**Directions for this task:**
Where the line with "RAMPAGE (76, 1855)" appears below, start writing out lines exactly, and finish with the line with "[Go to Markus's profile] (77, 428)", which is included; write out nothing else.

[Items listed in a dataset]
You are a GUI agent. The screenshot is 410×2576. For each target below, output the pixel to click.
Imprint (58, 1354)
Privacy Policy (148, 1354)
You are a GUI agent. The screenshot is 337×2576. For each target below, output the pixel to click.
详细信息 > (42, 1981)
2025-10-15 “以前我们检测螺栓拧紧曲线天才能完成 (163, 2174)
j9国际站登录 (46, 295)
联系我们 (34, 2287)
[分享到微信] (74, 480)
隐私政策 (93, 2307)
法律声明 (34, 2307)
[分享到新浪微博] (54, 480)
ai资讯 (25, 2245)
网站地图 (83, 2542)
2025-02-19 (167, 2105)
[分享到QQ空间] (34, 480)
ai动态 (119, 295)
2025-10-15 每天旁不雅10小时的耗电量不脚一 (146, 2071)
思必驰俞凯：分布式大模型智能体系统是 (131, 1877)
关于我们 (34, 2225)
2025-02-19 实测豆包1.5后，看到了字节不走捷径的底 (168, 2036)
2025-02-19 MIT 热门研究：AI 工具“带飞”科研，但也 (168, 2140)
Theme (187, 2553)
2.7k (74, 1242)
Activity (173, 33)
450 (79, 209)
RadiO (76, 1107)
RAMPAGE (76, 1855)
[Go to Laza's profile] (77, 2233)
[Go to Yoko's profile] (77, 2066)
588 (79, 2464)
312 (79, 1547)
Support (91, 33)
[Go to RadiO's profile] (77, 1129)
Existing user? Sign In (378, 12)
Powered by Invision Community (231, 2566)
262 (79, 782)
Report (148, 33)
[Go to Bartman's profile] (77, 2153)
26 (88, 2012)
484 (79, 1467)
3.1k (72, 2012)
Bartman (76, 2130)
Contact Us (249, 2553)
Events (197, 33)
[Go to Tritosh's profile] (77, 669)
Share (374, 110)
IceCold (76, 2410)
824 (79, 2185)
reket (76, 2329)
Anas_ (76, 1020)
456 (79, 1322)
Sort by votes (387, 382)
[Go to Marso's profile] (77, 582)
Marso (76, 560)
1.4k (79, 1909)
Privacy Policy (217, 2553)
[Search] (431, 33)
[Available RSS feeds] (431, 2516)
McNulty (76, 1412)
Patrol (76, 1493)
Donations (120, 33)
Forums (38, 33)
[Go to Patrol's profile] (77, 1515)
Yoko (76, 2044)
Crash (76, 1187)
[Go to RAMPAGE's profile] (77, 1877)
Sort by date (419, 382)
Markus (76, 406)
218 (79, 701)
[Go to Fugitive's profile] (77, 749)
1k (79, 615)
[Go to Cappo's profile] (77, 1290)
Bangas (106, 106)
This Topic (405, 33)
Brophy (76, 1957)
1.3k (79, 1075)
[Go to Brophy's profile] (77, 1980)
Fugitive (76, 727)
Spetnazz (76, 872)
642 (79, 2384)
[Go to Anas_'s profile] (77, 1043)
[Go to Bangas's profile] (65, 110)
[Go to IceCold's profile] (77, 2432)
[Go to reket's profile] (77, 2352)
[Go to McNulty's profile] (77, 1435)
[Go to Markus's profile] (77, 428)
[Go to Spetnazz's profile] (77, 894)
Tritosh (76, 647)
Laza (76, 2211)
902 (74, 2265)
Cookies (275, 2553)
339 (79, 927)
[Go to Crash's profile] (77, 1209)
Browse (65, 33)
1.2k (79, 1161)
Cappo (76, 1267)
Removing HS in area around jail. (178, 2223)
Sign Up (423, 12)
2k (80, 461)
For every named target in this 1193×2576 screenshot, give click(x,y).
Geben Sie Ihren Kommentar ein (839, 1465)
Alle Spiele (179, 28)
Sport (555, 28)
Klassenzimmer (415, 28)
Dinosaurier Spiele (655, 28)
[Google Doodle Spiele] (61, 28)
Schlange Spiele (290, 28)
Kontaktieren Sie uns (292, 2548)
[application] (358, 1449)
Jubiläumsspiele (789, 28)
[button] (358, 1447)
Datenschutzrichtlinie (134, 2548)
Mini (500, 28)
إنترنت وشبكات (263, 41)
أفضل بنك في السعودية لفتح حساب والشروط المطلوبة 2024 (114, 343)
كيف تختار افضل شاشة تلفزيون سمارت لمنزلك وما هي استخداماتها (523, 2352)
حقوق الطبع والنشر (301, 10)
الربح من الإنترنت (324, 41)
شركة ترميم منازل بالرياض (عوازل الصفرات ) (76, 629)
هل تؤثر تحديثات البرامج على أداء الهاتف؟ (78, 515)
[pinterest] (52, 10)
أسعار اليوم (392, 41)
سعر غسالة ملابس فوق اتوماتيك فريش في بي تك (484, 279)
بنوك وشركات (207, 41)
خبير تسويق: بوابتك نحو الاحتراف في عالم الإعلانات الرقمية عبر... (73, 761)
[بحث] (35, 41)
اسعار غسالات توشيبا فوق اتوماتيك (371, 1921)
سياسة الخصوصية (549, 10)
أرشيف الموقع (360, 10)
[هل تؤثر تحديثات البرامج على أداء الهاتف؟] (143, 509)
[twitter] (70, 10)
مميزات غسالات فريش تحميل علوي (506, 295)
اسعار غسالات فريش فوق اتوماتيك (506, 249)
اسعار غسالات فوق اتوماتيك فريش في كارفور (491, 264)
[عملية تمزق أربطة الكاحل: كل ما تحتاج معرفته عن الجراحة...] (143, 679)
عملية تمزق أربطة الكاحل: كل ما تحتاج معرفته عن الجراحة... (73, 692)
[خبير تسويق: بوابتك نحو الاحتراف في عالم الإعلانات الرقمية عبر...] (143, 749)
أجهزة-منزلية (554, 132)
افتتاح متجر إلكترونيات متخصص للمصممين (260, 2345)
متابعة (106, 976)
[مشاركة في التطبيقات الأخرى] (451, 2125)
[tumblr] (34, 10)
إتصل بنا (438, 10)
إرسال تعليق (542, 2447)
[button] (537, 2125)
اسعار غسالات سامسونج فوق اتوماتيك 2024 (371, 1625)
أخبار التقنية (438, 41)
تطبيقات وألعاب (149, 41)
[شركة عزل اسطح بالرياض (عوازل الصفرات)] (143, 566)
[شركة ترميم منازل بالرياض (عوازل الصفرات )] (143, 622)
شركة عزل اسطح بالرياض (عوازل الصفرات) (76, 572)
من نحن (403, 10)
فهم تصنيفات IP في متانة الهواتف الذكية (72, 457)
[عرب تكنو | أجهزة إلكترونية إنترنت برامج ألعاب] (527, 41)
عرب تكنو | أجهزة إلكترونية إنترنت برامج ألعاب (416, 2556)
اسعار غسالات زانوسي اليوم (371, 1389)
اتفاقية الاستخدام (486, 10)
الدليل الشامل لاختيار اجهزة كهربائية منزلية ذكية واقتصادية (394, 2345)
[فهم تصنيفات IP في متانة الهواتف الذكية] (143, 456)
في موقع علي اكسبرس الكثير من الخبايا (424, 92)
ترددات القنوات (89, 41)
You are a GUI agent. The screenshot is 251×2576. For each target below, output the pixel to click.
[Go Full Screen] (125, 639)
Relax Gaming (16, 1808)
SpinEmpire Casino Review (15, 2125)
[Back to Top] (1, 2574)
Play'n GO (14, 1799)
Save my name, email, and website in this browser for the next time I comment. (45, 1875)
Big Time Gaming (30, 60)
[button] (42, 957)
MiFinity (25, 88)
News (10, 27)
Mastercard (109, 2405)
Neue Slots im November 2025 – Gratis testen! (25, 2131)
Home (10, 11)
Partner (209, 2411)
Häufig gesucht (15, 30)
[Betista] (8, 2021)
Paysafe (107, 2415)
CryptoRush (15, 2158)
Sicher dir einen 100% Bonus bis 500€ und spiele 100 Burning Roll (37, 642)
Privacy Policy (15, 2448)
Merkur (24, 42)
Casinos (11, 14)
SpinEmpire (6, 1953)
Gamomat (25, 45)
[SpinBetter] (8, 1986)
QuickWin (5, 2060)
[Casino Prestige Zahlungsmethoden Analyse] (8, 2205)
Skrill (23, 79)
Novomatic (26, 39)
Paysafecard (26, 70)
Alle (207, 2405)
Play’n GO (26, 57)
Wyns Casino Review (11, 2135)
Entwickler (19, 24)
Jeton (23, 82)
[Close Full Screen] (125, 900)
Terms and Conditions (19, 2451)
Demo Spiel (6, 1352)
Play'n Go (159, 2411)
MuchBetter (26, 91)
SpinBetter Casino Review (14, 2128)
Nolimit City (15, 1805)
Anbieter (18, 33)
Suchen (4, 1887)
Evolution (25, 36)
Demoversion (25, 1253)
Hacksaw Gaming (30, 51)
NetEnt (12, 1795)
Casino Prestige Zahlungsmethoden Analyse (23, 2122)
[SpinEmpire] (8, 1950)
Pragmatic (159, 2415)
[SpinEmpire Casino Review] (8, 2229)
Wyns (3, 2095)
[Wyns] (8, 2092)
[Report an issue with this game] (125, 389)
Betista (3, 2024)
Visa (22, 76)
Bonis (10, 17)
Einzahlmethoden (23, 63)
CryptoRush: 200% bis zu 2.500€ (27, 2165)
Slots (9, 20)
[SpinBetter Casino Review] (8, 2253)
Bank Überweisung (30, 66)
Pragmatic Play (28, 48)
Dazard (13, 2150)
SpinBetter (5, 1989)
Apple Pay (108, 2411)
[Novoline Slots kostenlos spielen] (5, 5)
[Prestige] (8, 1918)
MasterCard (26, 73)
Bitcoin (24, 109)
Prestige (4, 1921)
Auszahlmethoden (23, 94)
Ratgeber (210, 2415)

**Response box:**
RAMPAGE (76, 1855)
[Go to Laza's profile] (77, 2233)
[Go to Yoko's profile] (77, 2066)
588 (79, 2464)
312 (79, 1547)
Support (91, 33)
[Go to RadiO's profile] (77, 1129)
Existing user? Sign In (378, 12)
Powered by Invision Community (231, 2566)
262 (79, 782)
Report (148, 33)
[Go to Bartman's profile] (77, 2153)
26 (88, 2012)
484 (79, 1467)
3.1k (72, 2012)
Bartman (76, 2130)
Contact Us (249, 2553)
Events (197, 33)
[Go to Tritosh's profile] (77, 669)
Share (374, 110)
IceCold (76, 2410)
824 (79, 2185)
reket (76, 2329)
Anas_ (76, 1020)
456 (79, 1322)
Sort by votes (387, 382)
[Go to Marso's profile] (77, 582)
Marso (76, 560)
1.4k (79, 1909)
Privacy Policy (217, 2553)
[Search] (431, 33)
[Available RSS feeds] (431, 2516)
McNulty (76, 1412)
Patrol (76, 1493)
Donations (120, 33)
Forums (38, 33)
[Go to Patrol's profile] (77, 1515)
Yoko (76, 2044)
Crash (76, 1187)
[Go to RAMPAGE's profile] (77, 1877)
Sort by date (419, 382)
Markus (76, 406)
218 (79, 701)
[Go to Fugitive's profile] (77, 749)
1k (79, 615)
[Go to Cappo's profile] (77, 1290)
Bangas (106, 106)
This Topic (405, 33)
Brophy (76, 1957)
1.3k (79, 1075)
[Go to Brophy's profile] (77, 1980)
Fugitive (76, 727)
Spetnazz (76, 872)
642 (79, 2384)
[Go to Anas_'s profile] (77, 1043)
[Go to Bangas's profile] (65, 110)
[Go to IceCold's profile] (77, 2432)
[Go to reket's profile] (77, 2352)
[Go to McNulty's profile] (77, 1435)
[Go to Markus's profile] (77, 428)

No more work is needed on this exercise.